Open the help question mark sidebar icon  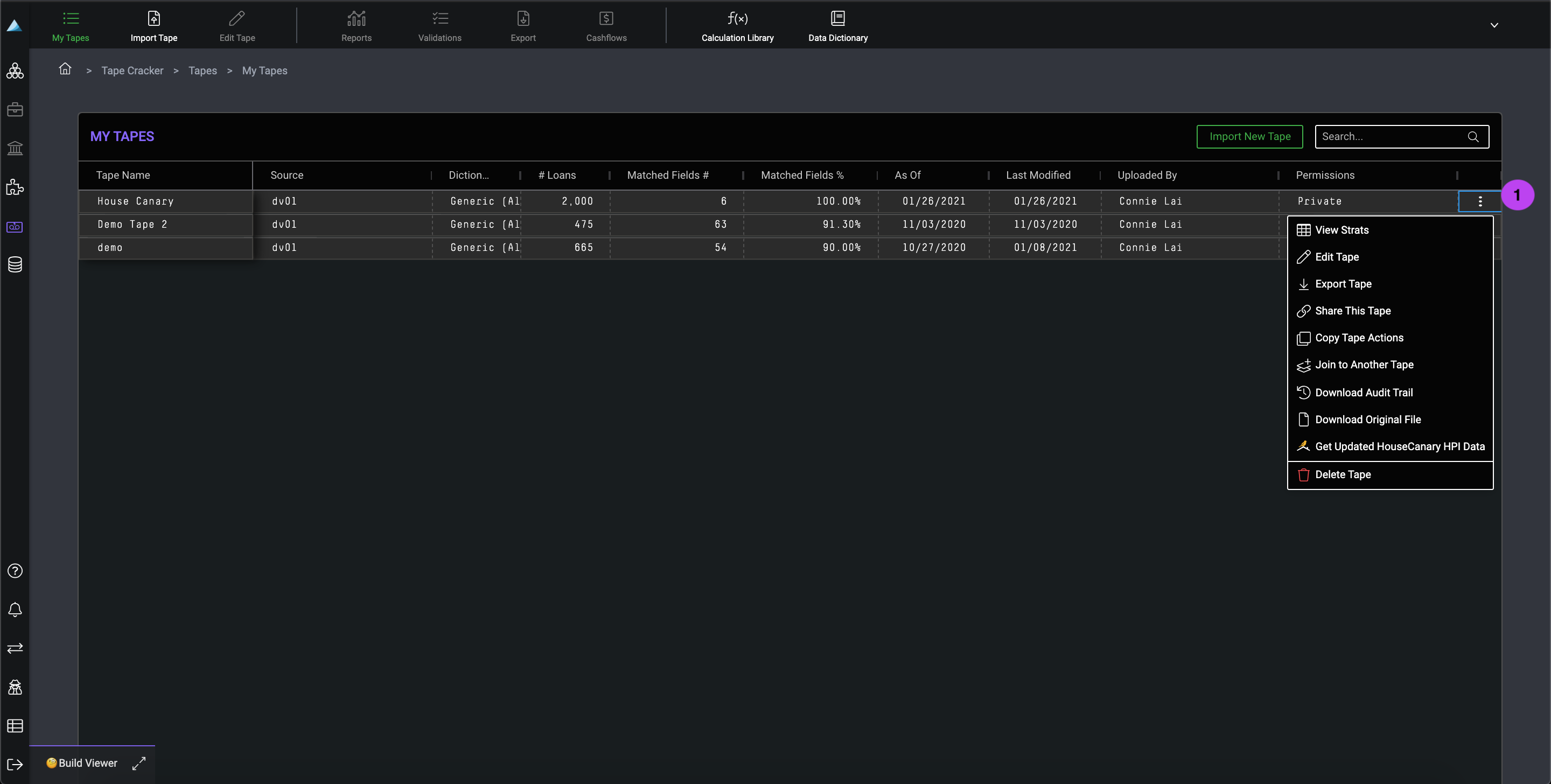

══════

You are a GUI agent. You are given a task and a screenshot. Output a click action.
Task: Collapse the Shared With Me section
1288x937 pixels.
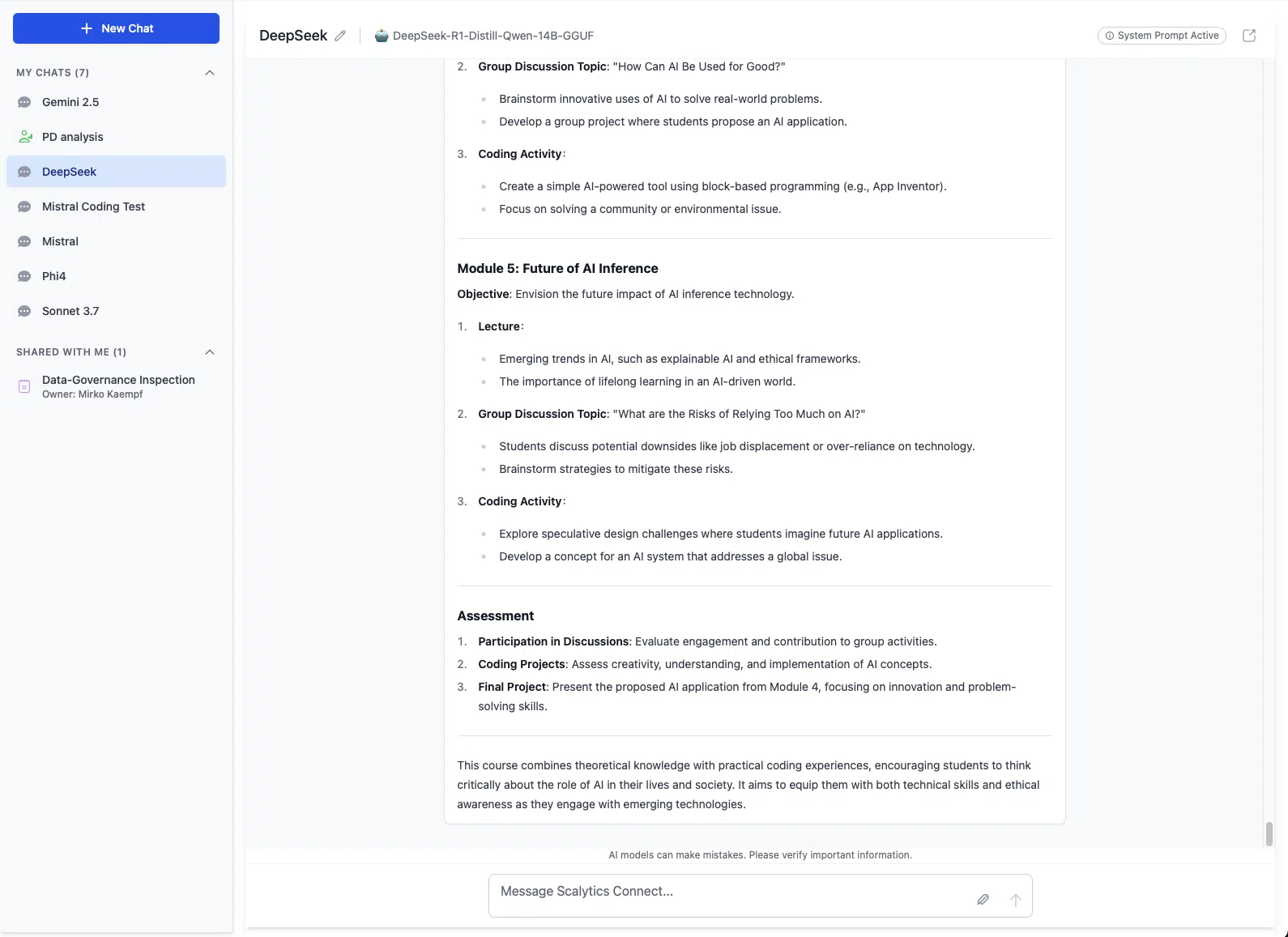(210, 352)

══════

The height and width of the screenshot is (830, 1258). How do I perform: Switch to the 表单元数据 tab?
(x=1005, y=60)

══════

**INSTRUCTIONS TO FOLLOW**
Copy out the items starting with the line that contains "The height and" and continuing through the line that contains "(x=1005, y=60)", including both of those lines.

**FINAL RESULT**
The height and width of the screenshot is (830, 1258). How do I perform: Switch to the 表单元数据 tab?
(x=1005, y=60)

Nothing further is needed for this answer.